If federal and provincial leaders are serious about their Paris Conference promises of last December, which they’ll shortly be deliberating in Vancouver, we should call on them to prove that commitment.

For starters, declare the southern Strait of Georgia National Marine Conservation Area. Let’s put simple, straightforward climate-change solutions first.

According to a recent article in the Washington Post, as much as a third of global climate emissions could be offset by stopping deforestation and restoring forest lands.

Similarly, research from Conservation International suggests the carbon contained in the seagrasses and kelp forests of our coasts, estuaries and tidal salt marshes directly compares with that sequestered in terrestrial ecosystems, including croplands.

We need to grasp the thistle, be a bit more modest about our dominion over everything and let nature help. If we’re serious about reducing our carbon footprint, the least disruptive, most beneficial solution would be to restore those ecosystems most likely to absorb carbon. Canada’s forests and ocean foreshores could take us a third of the way to our climate-change goals.

Big country that we are, with continent-spanning vision, we have the grand opportunity here and now to leave a legacy by which all future generations will measure us. Why not fast-track simple solutions across the country?

Designate one-third of our lands, forests and biologically diverse countryside as climate trusts. Provide incentives to landowners, set up reserves and covenants, nature trusts and agreements that will sequester carbon, mitigate the impacts of climate change and establish the foundation for our recovery.

Same for our coastal waters and marine habitat. Designate working areas and buffers for sustainable harvests so that conservation and climate reduction are guaranteed.
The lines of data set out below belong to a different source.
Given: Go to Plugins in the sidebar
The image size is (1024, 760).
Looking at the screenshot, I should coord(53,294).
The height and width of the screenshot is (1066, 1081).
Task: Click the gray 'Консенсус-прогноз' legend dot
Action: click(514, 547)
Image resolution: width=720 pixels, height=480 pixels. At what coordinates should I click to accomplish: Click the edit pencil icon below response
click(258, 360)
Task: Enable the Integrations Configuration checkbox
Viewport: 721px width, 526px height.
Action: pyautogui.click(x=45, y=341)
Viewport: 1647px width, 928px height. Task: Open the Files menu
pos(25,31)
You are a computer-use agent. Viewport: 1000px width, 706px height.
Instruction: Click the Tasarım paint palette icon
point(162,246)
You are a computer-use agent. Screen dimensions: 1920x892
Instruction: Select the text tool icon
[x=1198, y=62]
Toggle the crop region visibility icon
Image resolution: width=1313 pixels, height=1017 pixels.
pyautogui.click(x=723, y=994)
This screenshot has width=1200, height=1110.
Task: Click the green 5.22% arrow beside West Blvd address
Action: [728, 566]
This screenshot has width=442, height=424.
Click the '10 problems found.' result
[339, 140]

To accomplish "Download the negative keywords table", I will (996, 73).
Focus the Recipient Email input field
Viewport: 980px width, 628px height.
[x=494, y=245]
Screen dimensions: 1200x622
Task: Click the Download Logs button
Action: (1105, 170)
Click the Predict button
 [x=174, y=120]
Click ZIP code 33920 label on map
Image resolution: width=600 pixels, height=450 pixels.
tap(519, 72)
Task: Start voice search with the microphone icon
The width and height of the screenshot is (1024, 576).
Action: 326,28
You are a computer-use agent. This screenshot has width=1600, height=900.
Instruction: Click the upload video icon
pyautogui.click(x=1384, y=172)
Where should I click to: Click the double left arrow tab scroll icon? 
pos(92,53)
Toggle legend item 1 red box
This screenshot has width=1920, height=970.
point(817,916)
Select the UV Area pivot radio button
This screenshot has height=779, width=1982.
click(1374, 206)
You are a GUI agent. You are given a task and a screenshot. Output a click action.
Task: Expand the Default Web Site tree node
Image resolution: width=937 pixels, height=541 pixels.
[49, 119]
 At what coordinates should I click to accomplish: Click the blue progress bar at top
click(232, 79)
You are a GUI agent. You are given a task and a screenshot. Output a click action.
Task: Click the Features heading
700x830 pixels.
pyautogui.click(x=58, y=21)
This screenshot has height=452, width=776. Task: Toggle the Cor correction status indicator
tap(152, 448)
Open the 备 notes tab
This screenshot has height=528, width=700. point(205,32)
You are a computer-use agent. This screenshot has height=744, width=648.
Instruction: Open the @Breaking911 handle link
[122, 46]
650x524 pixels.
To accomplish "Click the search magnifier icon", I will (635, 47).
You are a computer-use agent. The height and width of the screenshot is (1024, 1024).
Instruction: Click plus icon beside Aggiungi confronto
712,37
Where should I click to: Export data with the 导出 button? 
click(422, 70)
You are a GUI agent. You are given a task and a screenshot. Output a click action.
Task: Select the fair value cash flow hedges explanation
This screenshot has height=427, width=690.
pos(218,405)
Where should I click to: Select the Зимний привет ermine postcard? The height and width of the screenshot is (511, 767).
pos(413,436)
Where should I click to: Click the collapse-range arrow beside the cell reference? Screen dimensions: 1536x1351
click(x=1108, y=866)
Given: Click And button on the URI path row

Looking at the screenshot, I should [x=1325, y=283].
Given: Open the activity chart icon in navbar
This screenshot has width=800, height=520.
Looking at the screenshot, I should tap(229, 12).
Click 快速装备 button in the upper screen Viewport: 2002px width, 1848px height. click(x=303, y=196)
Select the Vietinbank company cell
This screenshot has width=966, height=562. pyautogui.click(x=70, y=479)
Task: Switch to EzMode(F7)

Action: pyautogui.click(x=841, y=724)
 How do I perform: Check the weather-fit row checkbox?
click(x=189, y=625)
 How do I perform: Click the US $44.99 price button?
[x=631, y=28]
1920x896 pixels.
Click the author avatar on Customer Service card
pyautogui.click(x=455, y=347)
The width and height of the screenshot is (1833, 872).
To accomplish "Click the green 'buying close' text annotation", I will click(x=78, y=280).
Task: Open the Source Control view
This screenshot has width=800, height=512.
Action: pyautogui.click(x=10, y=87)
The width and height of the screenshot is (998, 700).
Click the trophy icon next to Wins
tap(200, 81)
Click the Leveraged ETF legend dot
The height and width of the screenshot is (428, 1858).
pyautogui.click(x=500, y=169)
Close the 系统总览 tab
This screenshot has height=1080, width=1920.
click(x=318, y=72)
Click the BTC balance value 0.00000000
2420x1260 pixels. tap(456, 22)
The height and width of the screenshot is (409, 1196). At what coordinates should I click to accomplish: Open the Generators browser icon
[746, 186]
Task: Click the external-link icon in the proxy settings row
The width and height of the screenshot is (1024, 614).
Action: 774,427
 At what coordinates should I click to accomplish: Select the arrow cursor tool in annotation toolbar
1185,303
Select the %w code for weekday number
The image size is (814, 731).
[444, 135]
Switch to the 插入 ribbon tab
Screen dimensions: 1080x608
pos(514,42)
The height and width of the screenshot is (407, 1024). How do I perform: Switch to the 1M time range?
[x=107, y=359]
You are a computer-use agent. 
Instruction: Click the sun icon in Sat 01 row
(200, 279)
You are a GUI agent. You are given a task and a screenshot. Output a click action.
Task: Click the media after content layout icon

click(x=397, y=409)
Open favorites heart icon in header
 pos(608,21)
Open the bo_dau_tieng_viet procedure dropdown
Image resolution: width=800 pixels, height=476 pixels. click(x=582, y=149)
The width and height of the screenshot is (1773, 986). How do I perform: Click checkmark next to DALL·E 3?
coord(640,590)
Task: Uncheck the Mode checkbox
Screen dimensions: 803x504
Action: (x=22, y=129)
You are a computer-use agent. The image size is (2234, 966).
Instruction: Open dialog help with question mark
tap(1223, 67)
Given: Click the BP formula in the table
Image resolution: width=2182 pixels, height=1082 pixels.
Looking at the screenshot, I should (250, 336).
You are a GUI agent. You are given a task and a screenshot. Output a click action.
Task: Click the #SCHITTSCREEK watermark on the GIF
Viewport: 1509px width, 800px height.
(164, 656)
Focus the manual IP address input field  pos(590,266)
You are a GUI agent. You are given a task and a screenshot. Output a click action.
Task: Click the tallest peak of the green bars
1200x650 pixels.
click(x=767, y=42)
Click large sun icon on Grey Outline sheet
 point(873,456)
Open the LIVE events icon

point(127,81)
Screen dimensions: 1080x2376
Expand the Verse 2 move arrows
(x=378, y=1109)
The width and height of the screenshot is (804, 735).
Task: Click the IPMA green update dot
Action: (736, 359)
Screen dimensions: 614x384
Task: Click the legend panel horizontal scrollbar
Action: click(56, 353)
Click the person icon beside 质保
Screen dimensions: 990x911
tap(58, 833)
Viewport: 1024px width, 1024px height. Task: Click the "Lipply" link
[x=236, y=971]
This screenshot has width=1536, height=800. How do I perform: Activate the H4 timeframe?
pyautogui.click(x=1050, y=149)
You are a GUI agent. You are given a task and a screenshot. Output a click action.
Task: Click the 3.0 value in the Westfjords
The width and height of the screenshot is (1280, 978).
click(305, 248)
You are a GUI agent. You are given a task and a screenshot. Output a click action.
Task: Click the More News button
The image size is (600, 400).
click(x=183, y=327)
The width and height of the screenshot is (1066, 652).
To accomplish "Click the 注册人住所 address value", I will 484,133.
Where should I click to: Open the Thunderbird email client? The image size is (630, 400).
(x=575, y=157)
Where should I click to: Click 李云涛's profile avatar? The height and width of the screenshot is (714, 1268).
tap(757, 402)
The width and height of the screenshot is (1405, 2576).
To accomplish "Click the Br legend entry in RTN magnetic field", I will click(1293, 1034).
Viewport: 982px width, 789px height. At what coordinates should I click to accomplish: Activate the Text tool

If nature has the means to absorb, transform and lock up greenhouse gases, so that our carbon footprint is reduced, why not let nature do the heavy lifting for us? Why not let nature reduce the threat of climate change?

What we do now will determine the earth’s future for millenia. Let’s take the high road, and be the leaders the world knows we can be. Let’s plant trees, log selectively and keep the need to reduce greenhouse gases front and centre. Let’s leave our carbon-sequestering marine habitats intact, act on those long-awaited promises and dare to ask nature for the help we need.

And while we’re asking, the southern Strait of Georgia conservation area would be a good start to get those economic and ecological benefits up and away for the West Coast, followed by national marine conservation areas on all our coasts. Breathing new life into our forests, right across the country, wouldn’t hurt either.

If Canada steps up to the plate and takes the decisive action, then we hewers of wood and drawers of water will become the honest brokers we aspire to be. If we live up to our promises, Canadians can be the movers and shakers of the 21st century.

Laurie Gourlay is president of the Vancouver Island and Coast Conservation Society.